Work order 1:
Write out part of the earthquake-pattern post below word for word. Begin at the words that contain "Friday, July 19, 2013" and stop after "to combine channels.".
Work order 2:
For each statement, answer yes or no according to the earthquake-pattern post below, and quote the words of the post that decide it. (a) The earlier results came from a single channel, N. (b) The single SVM sensor has already been tested on all of the stations. (c) Dr. Chandy proposed running FFTs in place of filtering the data.
Text excerpt section start
Applying Machine Learning to identify Earthquake Patterns: July 2013

Friday, July 19, 2013

Trying to get cleaner picks!

The single SVM sensor seemed to work fine, atleast for the station that we picked randomly. We are currently trying the same for the other stations. Also, the previous results were for a single channel- N. We are now trying to combine channels.

Dr. Chandy suggested that a computationally inexpensive way to derive the frequency characteristics was to pass the data through different filters and it would essentially give the same information as the FFTs. Also, now the SVM has been trained and the weights for different features have been derived, the data obtained after filtering should be weighted with the weight obtained for that feature (the bins and the filters should correspond to the same frequency intervals). Since the data has been now tweaked to better classify into quake and non-quake times, it is expected that it should now be able to pick better, and the kSigma algorithm picks would have a higher confidence value.
Text excerpt section end
Collected material section start
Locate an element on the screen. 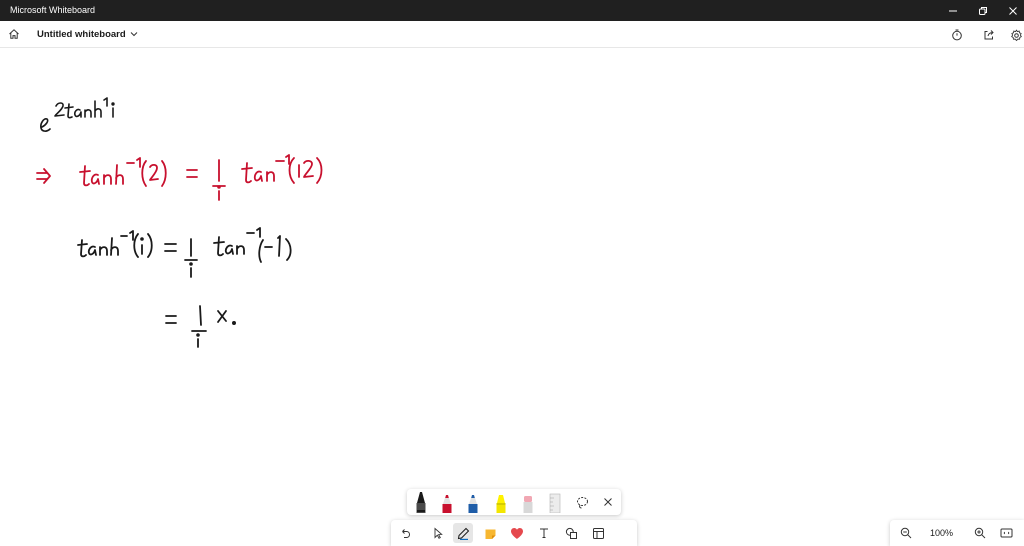  ruler-button is located at coordinates (555, 502).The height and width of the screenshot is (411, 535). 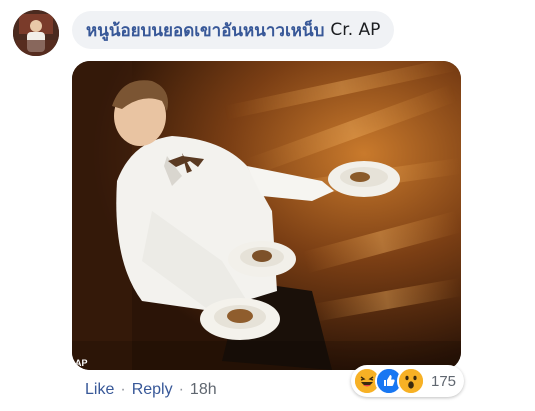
Collected material section end
Task solution 1:
Friday, July 19, 2013

Trying to get cleaner picks!

The single SVM sensor seemed to work fine, atleast for the station that we picked randomly. We are currently trying the same for the other stations. Also, the previous results were for a single channel- N. We are now trying to combine channels.

Task solution 2:
(a) Yes: "Also, the previous results were for a single channel- N."
(b) No: "atleast for the station that we picked randomly. We are currently trying the same for the other stations."
(c) No: "a computationally inexpensive way to derive the frequency characteristics was to pass the data through different filters and it would essentially give the same information as the FFTs."